Secondo le stime di Unioncamere-InfoCamere, tra 2011 e settembre 2017 le imprese italiane attive nell’ambito dei servizi per la sicurezza informatica o la cyber security sono aumentate del 36,8%, passando da 505 a 691 unità. In parallelo, è cresciuto del 60% anche il numero di addetti, passati nello stesso periodo da 3.504 a 5.609 unità, per una media di 16 addetti per azienda (al 30 giugno 2017).
Sempre secondo i dati di Unioncamere-InfoCamere, in espansione risulta pure il giro d’affari del settore: dall’analisi finanziaria di 218 imprese costituite in forma di società di capitale e che hanno presentato il bilancio negli ultimi tre anni (il 38% del totale), nel 2016 il valore della produzione ha superato i 430 milioni di euro, ossia il +19,7% rispetto a quello realizzato dalle stesse imprese nel 2014. In media, quindi, il valore della produzione stimabile pro capite assommerebbe a circa 2 milioni di euro per le aziende italiane della cyber security, con il 30,8% del totale (133 milioni di euro) concentrato nelle imprese del Veneto. Segue a distanza il Lazio con circa 82 milioni, e ancor più distaccata risulta l’Emilia Romagna (47 milioni).
Ma quello della difesa cyber è un ambito in cui l’offerta di servizi e supporto appare ancora asimmetrica rispetto alla domanda e dove l’impreparazione, l’improvvisazione e la fretta possono costare anche molto care: uno dei temi caldi è senz’altro quello della formazione e dell’esperienza effettiva degli operatori e della valutazione delle loro competenze e dei loro skill. L’articolo AAA cercasi reclute per la cyber defense propone una dettagliata analisi di questo tema che qui brevemente sintetizziamo.
“La formazione degli operatori cyber – spiega Paolo Lezzi, fondatore e Ceo di InTheCyber, realtà attiva dal 2008 nella cyber defense e nell’intelligence, specializzata nel supportare aziende e istituzioni nella verifica della reale efficacia dei sistemi di difesa adottati e nella loro evoluzione e miglioramento – richiede di fatto un approccio multidisciplinare, oltre a un’innata curiosità della persona stessa. La preparazione tecnica è fondamentale, ma non basta: perché, oltre all’intuito, bisogna avere anche gli strumenti concettuali per poter inquadrare la logica con cui un hacker ha effettuato il suo attacco o un programmatore ha costruito una determinata applicazione. Ed è una capacità di pensare e di correlare più tipica della cultura umanistica, ma che si va perdendo completamente a favore di una formazione di derivazione anglosassone, tendenzialmente più nozionistica”.
Who's Who
Paolo Lezzi
Qual è il profilo ideale degli operatori cyber?

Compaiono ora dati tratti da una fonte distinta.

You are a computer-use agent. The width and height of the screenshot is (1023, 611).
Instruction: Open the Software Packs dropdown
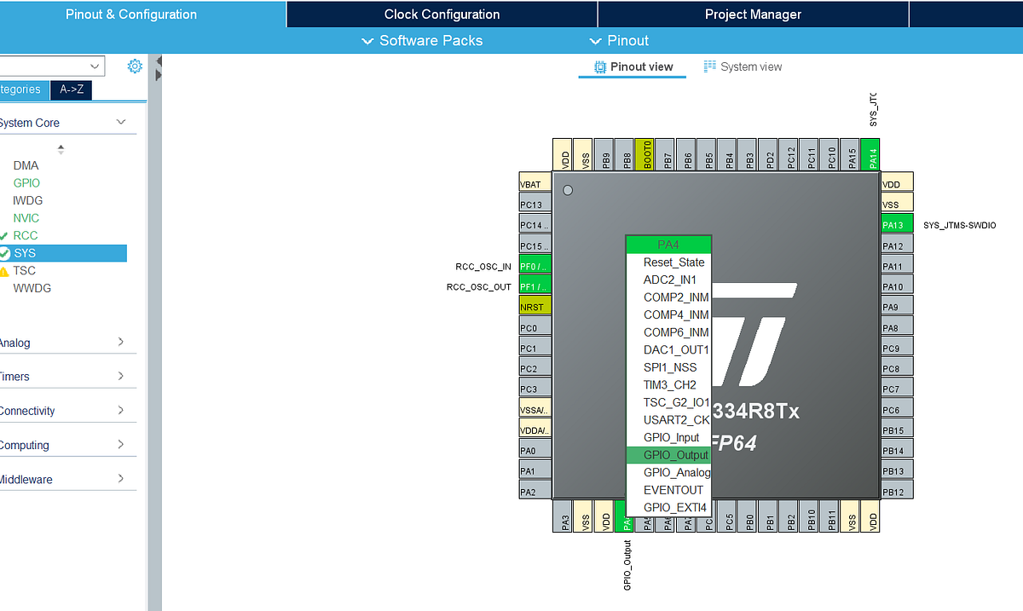421,40
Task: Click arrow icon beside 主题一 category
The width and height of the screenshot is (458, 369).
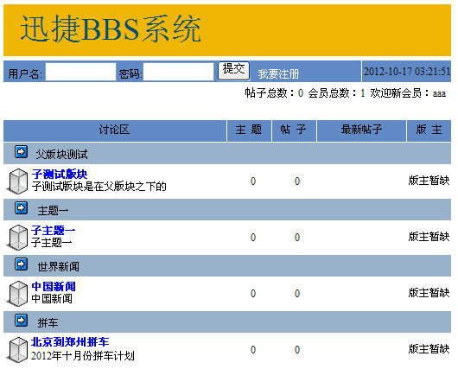Action: (x=22, y=208)
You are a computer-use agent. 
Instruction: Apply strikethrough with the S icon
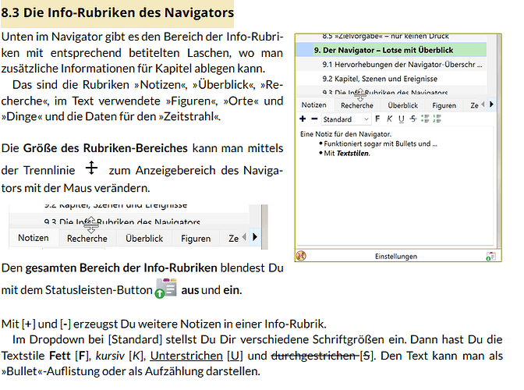[412, 119]
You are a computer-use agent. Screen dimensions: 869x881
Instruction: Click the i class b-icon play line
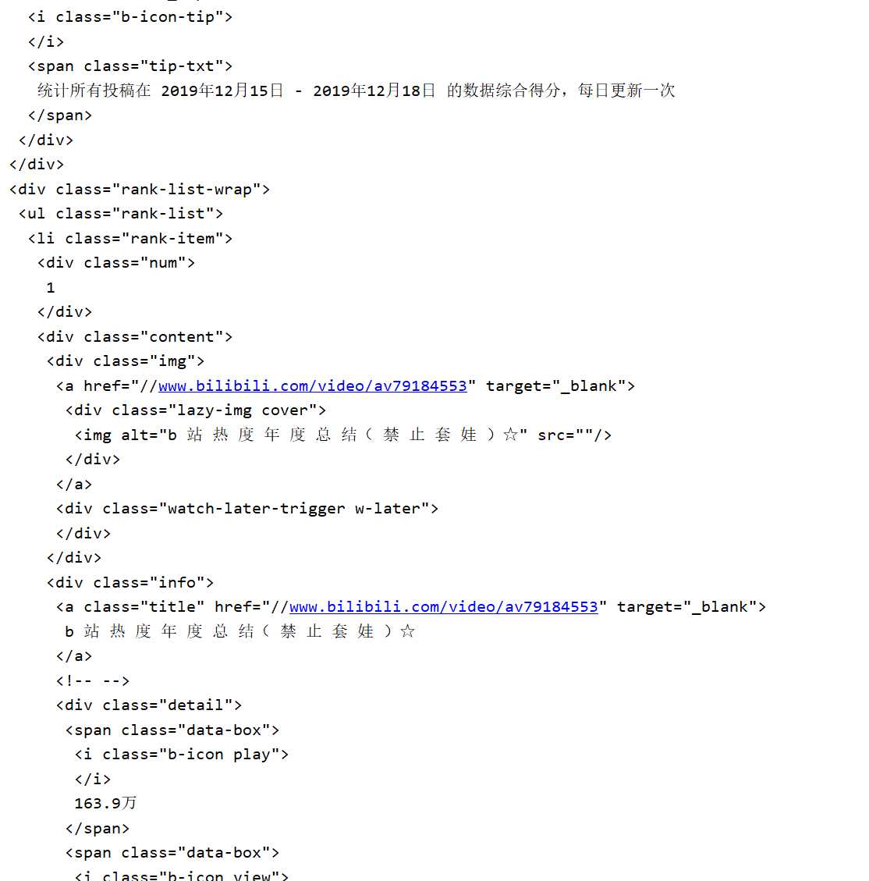[x=182, y=755]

Sotto l’ampia etichetta di “operatore cyber”, del resto, sono ormai compresi ruoli e funzioni quanto mai variegati e specialistici. Nei principali siti americani e britannici di recruiting nell’ambito della cyber security, nella lista dei profili considerati appaiono, in media, circa una quarantina di job role: tra i più gettonati si va dal Cyber Security Consultant al Penetration Tester, dal Network Security al Threat Management, dall’Information Assurance al Digital Forensics, e così via.
“Anche in Italia – puntualizza Lezzi – si vanno gradualmente estendendo e definendo meglio le aree d’intervento e i ruoli specifici di chi si occupa di difesa digitale. Le aziende hanno cominciato a capire, infatti, che non ci si può più avvalere semplicemente di tecnici, interni o in outsourcing, per gestire con gli strumenti tecnologici più appropriati le minacce sia in termini di prevenzione che di detection. Bisogna anche dotarsi di una struttura d’intelligence, in grado di riconoscere non solo gli attacchi tecnologici, ma anche quelli di propaganda e d’information warfare in senso stretto: mettendo in conto oltre all’eventualità del furto di dati e notizie, anche quella di manipolazione dell’informazione e dell’opinione pubblica. Basti pensare, per esempio, al social engineering nei confronti dei dipendenti delle aziende e delle istituzioni: qui si deve riuscire a capire il suo grado di pericolosità dal modo di comportarsi, di comunicare e di procedere che caratterizzano l’attacco. Bisogna saper cogliere all’interno dei social network certe modalità d’intervento e di sottolineatura di determinate informazioni, anche per capire se si stanno elaborando delle fake news. E bisogna pensare a nuove modalità di validazione dell’informazione, magari ricorrendo alle blockchain”.